* GIVEN ENTRIES *
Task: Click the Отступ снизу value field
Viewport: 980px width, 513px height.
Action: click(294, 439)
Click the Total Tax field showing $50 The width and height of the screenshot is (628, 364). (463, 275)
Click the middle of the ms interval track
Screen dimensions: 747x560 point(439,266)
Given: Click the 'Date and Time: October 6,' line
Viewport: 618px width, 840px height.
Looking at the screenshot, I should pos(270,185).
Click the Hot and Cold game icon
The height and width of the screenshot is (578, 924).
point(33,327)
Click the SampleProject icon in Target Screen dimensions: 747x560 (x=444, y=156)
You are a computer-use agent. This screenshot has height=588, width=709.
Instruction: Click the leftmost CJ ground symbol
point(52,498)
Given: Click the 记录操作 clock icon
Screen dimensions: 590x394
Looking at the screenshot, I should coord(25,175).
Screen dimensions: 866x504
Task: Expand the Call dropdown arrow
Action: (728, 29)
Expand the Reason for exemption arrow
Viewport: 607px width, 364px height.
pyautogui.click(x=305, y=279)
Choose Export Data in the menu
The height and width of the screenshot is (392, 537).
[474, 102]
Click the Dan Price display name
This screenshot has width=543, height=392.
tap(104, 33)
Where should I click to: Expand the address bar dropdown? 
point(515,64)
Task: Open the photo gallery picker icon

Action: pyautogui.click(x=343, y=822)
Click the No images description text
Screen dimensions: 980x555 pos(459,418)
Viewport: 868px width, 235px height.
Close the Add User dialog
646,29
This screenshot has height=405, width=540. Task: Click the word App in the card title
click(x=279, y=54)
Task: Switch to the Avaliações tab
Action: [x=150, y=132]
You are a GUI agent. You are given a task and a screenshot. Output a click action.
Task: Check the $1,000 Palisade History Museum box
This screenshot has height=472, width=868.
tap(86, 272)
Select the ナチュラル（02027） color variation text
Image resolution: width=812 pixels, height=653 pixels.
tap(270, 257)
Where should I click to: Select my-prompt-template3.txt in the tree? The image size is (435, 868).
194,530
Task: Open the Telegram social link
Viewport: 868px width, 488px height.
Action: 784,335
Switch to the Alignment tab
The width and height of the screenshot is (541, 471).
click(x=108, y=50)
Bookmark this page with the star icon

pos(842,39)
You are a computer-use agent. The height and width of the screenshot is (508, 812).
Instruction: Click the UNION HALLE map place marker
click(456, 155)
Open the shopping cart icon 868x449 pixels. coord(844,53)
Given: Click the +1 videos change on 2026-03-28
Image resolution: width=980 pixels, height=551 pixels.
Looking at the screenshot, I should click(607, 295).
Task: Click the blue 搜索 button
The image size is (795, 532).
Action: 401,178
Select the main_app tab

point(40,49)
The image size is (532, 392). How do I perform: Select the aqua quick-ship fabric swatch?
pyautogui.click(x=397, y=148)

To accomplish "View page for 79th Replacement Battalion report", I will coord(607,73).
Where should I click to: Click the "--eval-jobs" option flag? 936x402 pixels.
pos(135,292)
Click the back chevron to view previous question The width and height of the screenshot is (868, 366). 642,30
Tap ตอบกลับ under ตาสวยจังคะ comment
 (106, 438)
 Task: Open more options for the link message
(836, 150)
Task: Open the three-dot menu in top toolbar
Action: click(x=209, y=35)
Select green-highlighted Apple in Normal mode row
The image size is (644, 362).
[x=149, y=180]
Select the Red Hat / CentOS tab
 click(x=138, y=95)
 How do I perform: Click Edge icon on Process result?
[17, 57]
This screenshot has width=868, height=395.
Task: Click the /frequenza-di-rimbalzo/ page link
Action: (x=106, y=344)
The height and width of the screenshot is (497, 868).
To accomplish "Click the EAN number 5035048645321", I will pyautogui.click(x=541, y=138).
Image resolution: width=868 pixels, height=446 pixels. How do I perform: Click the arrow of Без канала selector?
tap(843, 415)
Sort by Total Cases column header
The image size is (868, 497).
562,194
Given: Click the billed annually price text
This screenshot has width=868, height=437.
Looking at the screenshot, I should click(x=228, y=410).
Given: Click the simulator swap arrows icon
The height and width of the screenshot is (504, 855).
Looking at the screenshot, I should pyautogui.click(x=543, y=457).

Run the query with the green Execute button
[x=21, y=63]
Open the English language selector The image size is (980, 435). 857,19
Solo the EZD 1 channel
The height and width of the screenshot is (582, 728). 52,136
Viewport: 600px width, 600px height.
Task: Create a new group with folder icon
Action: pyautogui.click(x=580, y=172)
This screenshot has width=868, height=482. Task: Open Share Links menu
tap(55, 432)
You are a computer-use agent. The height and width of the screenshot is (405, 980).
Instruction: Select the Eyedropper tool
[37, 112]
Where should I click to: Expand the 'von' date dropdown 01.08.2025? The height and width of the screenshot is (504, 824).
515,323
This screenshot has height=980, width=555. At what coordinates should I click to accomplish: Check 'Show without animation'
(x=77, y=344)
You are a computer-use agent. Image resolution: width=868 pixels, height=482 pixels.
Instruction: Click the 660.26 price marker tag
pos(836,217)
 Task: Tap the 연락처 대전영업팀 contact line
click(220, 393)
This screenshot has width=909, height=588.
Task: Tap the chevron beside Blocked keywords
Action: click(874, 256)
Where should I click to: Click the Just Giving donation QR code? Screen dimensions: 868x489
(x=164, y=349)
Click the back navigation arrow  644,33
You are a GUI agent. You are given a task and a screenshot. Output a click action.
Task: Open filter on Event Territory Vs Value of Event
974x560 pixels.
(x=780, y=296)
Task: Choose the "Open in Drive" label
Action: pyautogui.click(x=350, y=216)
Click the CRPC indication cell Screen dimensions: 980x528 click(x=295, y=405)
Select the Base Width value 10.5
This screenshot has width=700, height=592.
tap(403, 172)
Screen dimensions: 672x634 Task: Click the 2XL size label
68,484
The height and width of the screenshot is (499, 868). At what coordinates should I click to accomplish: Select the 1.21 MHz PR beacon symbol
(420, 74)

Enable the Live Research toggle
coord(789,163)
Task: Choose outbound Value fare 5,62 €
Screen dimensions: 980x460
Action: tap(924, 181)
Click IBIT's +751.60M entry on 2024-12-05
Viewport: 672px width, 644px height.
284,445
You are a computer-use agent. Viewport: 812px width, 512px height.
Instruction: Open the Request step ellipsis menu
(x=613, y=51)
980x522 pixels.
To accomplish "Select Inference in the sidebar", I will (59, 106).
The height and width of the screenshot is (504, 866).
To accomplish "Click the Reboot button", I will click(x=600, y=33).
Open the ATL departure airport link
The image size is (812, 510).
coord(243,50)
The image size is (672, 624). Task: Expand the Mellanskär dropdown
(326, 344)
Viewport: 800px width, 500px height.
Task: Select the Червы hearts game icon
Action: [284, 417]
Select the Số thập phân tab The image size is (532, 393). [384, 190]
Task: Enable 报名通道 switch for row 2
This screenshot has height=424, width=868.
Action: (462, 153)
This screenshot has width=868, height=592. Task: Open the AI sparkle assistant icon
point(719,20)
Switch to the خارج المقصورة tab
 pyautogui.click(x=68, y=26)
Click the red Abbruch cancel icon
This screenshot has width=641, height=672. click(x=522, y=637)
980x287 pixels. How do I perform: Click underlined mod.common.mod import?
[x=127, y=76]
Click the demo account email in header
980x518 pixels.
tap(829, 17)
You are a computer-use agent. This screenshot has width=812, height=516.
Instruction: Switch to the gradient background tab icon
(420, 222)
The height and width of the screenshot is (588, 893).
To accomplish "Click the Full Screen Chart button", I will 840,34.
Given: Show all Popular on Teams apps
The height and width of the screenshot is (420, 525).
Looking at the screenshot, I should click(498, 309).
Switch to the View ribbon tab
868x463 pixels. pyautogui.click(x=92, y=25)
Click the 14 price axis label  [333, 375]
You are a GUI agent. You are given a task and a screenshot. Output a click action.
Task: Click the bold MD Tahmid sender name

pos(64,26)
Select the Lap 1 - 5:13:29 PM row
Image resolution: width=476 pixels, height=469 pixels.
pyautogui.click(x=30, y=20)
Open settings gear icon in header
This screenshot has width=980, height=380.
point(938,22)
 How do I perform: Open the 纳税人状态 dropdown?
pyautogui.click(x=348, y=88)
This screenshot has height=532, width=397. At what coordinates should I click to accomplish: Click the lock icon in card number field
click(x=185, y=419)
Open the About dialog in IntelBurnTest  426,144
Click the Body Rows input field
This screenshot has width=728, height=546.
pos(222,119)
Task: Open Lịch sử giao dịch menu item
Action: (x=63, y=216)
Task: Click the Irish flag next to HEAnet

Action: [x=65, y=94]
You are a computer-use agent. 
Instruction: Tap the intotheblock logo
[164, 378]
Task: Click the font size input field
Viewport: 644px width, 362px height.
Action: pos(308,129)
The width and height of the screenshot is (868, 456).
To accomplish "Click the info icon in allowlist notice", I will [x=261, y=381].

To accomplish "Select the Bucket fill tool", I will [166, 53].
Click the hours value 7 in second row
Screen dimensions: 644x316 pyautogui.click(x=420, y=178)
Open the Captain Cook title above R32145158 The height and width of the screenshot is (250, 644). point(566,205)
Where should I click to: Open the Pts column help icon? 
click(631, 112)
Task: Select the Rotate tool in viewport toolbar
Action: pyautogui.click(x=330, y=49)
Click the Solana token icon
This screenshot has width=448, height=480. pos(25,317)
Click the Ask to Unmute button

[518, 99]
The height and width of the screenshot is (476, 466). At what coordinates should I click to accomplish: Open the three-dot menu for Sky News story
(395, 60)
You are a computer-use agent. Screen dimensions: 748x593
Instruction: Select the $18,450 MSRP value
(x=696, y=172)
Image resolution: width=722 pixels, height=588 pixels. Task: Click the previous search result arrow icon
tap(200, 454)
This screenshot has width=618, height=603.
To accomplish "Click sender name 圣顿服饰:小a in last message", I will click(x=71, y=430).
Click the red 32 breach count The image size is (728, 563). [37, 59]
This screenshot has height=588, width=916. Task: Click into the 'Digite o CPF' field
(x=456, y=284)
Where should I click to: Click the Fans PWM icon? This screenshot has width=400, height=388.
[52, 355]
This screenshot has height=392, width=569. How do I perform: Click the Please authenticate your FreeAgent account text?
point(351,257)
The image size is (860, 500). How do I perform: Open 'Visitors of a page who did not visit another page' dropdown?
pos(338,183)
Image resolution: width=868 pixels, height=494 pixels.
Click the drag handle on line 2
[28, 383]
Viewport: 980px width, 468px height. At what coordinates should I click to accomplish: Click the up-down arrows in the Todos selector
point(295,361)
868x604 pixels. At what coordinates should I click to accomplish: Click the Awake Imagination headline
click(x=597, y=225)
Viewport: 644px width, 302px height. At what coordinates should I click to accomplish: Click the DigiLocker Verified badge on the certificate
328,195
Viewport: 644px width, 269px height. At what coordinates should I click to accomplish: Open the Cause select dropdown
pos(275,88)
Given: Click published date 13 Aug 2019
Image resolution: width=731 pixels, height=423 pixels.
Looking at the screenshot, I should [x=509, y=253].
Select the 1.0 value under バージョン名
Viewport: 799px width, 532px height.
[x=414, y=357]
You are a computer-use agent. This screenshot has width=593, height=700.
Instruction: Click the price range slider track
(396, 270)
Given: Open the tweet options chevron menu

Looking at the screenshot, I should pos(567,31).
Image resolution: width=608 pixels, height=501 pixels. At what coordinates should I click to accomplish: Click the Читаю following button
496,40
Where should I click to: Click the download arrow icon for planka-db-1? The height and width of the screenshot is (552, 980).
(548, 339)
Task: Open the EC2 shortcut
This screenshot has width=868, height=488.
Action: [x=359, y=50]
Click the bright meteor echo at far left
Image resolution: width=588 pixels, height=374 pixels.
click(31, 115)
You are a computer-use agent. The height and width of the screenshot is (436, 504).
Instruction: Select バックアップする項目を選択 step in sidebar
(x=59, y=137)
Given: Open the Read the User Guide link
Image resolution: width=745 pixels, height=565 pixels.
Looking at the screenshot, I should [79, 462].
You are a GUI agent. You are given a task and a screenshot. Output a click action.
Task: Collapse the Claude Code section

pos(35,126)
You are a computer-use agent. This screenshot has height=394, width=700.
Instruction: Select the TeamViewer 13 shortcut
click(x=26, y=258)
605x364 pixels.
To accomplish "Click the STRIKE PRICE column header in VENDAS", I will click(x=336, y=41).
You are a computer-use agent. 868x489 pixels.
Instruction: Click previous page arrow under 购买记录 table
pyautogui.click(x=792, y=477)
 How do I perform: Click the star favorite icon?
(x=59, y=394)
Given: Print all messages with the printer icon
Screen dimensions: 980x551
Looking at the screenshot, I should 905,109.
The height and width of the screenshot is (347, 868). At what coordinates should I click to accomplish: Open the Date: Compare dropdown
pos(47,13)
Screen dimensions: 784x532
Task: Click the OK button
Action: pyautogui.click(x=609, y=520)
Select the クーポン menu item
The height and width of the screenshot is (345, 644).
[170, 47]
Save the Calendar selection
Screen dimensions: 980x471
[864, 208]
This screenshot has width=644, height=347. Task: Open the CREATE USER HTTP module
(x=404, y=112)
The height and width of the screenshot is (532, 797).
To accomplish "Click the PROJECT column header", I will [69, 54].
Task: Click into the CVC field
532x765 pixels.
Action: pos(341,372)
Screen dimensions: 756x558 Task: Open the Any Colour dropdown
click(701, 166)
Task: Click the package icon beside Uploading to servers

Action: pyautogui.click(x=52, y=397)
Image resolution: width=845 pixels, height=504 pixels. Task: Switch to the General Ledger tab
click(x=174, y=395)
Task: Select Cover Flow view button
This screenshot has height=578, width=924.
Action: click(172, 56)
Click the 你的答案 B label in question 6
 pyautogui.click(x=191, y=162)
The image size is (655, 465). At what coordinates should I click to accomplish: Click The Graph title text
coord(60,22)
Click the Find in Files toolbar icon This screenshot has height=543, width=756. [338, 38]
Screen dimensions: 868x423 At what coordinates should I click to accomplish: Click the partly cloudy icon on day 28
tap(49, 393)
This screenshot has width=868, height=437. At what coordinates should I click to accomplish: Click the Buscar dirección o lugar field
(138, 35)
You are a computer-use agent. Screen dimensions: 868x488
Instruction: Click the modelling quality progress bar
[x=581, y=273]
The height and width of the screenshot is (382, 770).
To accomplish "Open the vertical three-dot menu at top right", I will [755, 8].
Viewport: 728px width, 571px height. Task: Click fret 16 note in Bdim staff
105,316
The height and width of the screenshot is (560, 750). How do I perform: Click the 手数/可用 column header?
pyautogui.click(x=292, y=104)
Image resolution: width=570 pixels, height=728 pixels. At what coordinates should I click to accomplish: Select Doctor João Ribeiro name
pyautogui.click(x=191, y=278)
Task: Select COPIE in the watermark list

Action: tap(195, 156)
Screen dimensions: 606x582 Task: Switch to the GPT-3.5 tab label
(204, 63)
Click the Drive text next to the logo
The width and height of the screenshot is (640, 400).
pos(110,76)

* WHAT IS EXPECTED *
Reproduce, exactly and with both ends included, every line from the one that contains "Screen dimensions: 606x582" to the end of the listing above.

* OUTPUT OF THE TASK *
Screen dimensions: 606x582 Task: Switch to the GPT-3.5 tab label
(204, 63)
Click the Drive text next to the logo
The width and height of the screenshot is (640, 400).
pos(110,76)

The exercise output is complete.